** DATA follows **
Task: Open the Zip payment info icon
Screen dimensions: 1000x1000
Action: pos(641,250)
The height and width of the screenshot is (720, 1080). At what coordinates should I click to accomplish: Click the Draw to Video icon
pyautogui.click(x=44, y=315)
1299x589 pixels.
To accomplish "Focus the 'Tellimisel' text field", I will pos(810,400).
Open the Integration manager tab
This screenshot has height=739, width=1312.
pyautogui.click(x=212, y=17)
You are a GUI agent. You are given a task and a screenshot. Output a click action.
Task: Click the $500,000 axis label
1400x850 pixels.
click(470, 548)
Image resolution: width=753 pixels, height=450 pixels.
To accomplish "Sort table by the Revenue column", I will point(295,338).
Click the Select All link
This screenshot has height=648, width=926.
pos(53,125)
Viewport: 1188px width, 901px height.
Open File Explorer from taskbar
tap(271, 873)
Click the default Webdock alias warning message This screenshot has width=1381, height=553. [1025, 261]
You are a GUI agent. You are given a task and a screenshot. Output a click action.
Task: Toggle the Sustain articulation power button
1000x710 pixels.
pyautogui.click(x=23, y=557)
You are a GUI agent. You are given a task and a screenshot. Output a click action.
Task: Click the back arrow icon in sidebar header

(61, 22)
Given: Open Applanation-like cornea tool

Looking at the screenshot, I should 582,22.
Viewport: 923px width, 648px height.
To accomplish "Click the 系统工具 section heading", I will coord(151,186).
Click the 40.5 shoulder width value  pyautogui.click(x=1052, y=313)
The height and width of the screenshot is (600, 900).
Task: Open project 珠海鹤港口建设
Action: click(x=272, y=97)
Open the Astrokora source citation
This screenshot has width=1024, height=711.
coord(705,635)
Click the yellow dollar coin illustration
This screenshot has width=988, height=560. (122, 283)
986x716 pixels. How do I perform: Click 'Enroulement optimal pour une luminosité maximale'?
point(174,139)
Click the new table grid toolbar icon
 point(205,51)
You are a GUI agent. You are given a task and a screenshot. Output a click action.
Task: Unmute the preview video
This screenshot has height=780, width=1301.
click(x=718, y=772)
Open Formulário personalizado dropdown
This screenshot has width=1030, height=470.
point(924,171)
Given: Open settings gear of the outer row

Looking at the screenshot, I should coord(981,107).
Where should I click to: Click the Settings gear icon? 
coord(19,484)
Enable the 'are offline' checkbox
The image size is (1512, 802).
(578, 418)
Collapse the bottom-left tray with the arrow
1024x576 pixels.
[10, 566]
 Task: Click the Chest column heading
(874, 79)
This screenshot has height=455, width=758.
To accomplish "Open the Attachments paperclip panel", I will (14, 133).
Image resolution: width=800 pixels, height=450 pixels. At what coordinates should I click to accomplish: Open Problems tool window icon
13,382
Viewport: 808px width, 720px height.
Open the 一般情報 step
** End of DATA **
For each record above, print an exact copy.

> YOUR RESPONSE
Task: Open the Zip payment info icon
Screen dimensions: 1000x1000
Action: pos(641,250)
The height and width of the screenshot is (720, 1080). At what coordinates should I click to accomplish: Click the Draw to Video icon
pyautogui.click(x=44, y=315)
1299x589 pixels.
To accomplish "Focus the 'Tellimisel' text field", I will pos(810,400).
Open the Integration manager tab
This screenshot has height=739, width=1312.
pyautogui.click(x=212, y=17)
You are a GUI agent. You are given a task and a screenshot. Output a click action.
Task: Click the $500,000 axis label
1400x850 pixels.
click(470, 548)
Image resolution: width=753 pixels, height=450 pixels.
To accomplish "Sort table by the Revenue column", I will point(295,338).
Click the Select All link
This screenshot has height=648, width=926.
pos(53,125)
Viewport: 1188px width, 901px height.
Open File Explorer from taskbar
tap(271, 873)
Click the default Webdock alias warning message This screenshot has width=1381, height=553. [1025, 261]
You are a GUI agent. You are given a task and a screenshot. Output a click action.
Task: Toggle the Sustain articulation power button
1000x710 pixels.
pyautogui.click(x=23, y=557)
You are a GUI agent. You are given a task and a screenshot. Output a click action.
Task: Click the back arrow icon in sidebar header

(61, 22)
Given: Open Applanation-like cornea tool

Looking at the screenshot, I should 582,22.
Viewport: 923px width, 648px height.
To accomplish "Click the 系统工具 section heading", I will coord(151,186).
Click the 40.5 shoulder width value  pyautogui.click(x=1052, y=313)
The height and width of the screenshot is (600, 900).
Task: Open project 珠海鹤港口建设
Action: click(x=272, y=97)
Open the Astrokora source citation
This screenshot has width=1024, height=711.
coord(705,635)
Click the yellow dollar coin illustration
This screenshot has width=988, height=560. (122, 283)
986x716 pixels. How do I perform: Click 'Enroulement optimal pour une luminosité maximale'?
point(174,139)
Click the new table grid toolbar icon
 point(205,51)
You are a GUI agent. You are given a task and a screenshot. Output a click action.
Task: Unmute the preview video
This screenshot has height=780, width=1301.
click(x=718, y=772)
Open Formulário personalizado dropdown
This screenshot has width=1030, height=470.
point(924,171)
Given: Open settings gear of the outer row

Looking at the screenshot, I should coord(981,107).
Where should I click to: Click the Settings gear icon? 
coord(19,484)
Enable the 'are offline' checkbox
The image size is (1512, 802).
(578, 418)
Collapse the bottom-left tray with the arrow
1024x576 pixels.
[10, 566]
 Task: Click the Chest column heading
(874, 79)
This screenshot has height=455, width=758.
To accomplish "Open the Attachments paperclip panel", I will (14, 133).
Image resolution: width=800 pixels, height=450 pixels. At what coordinates should I click to accomplish: Open Problems tool window icon
13,382
Viewport: 808px width, 720px height.
Open the 一般情報 step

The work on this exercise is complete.